[Start of Attachment]
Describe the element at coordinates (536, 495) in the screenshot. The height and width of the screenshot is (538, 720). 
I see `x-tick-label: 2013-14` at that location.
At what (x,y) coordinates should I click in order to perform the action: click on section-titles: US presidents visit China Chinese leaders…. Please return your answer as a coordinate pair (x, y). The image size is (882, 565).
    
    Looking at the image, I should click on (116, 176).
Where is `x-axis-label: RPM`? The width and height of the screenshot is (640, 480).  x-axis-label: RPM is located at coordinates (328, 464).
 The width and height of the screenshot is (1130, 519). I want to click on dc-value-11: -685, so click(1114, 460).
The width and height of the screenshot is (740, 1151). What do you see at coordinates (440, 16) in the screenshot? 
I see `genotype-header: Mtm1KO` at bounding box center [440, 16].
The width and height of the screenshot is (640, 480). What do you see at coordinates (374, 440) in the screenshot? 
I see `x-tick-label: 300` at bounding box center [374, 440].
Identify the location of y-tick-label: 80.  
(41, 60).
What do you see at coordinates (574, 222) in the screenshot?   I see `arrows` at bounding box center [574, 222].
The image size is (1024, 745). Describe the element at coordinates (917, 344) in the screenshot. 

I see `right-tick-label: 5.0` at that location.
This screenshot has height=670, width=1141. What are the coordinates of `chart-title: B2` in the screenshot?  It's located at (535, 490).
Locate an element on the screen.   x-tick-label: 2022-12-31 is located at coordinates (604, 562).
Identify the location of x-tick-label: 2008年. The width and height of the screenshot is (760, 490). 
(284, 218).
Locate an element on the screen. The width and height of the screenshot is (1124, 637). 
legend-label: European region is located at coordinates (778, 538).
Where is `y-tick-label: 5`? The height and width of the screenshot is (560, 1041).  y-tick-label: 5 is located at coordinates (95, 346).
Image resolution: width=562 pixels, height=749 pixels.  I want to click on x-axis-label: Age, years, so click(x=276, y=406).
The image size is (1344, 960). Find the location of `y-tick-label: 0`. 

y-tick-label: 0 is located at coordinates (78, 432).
[End of Attachment]
Work to complete: Please retype the records exactly, starting at the line that contains "This screenshot has" and ending after the line that contains "legend-label: European region".

Output:
This screenshot has height=670, width=1141. What are the coordinates of `chart-title: B2` in the screenshot?  It's located at (535, 490).
Locate an element on the screen.   x-tick-label: 2022-12-31 is located at coordinates (604, 562).
Identify the location of x-tick-label: 2008年. The width and height of the screenshot is (760, 490). 
(284, 218).
Locate an element on the screen. The width and height of the screenshot is (1124, 637). 
legend-label: European region is located at coordinates (778, 538).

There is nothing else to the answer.